Sanaz Memarzadeh, MD, PhD, professor with tenure, gynecologic cancer surgeon, Department of Obstetrics and Gynecology, University of California Los Angeles (UCLA) Ronald Reagan Hospital, gynecologic oncology staff and gynecologic cancer surgeon, VA Hospital, director, G.O. Discovery Laboratory, UCLA Broad Stem Cell Research Center, affiliate oncologist, The Ovarian Cancer Circle Inspired by Robin Babbini, UCLA Health, discusses the potential for frontline combination therapy regimens in ovarian cancer.
Although platinum-based therapies are effective in treating patients with ovarian cancer, patients often relapse, Memarzadeh explains. One reason for these relapses could be that a pre-existing population of tumor cells that are resistant to therapy repopulate the cancer after being dormant. As such, utilizing combination therapies in the frontline setting could target this cell population and prevent relapses, Memarzadeh says.

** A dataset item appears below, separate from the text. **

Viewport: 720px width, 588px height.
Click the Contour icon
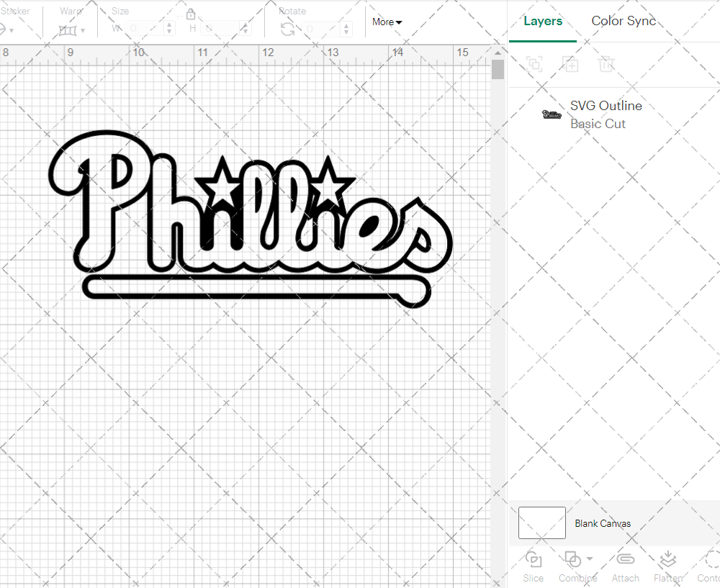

Clinical trials are needed to evaluate such combinations in patients with ovarian cancer, who often present with advanced-stage disease and are eligible for neoadjuvant chemotherapy. As such, patients could be treated with standard chemotherapy combined with biologic agents to potentially target the resistant tumor cell population, Memarzadeh says.
Notably, these clinical trials should be well-designed and incorporate extensive translational end points to provide insight into the tumor cell populations. Although funding remains an unmet need for these studies, frontline combination strategies could effectively cure patients early and prevent disease recurrences, Memarzadeh concludes.